Music genre classification using a hierarchical long short term memory (LSTM) model

This paper examines the application of Long Short Term Memory (LSTM) model in music genre classification. We explore two different approaches in the paper. (1) In the first method, we use one single LSTM to directly classify 6 different genres of music. The method is implemented and the results are shown and discussed. (2) The first approach is only good for 6 or less genres. So in the second approach, we adopt a hierarchical divide- and-conquer strategy to achieve 10 genres classification. In this approach, music is classified into strong and mild genre classes. Strong genre includes hiphop, metal, pop, rock and reggae because usually they have heavier and stronger beats. The mild class includes jazz, disco, country, classic and blues because they tend to be softer musically. We further divide the sub-classes into sub-subclasses to help with the classification. Firstly, we classify an input piece into strong or mild class. Then for each subclass, we further classify them until one of the ten final classes is identified.

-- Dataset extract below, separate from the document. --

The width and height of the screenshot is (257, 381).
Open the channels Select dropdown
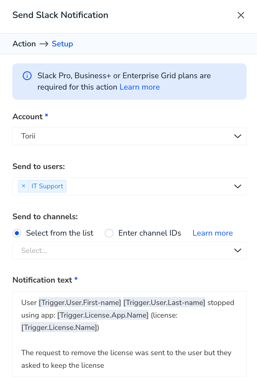click(x=129, y=250)
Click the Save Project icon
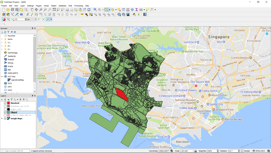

For the implementation, each subclass classification module is implemented using a LSTM. Our hierarchical divide-and-conquer idea is built and tested. The average classification accuracy of this approach for 10-genre classification is 50.00%, which is higher than the state-of-the-art approach that uses a single convolutional neural network. From our experimental results, we show that this hierarchical scheme improves the classification accuracy significantly.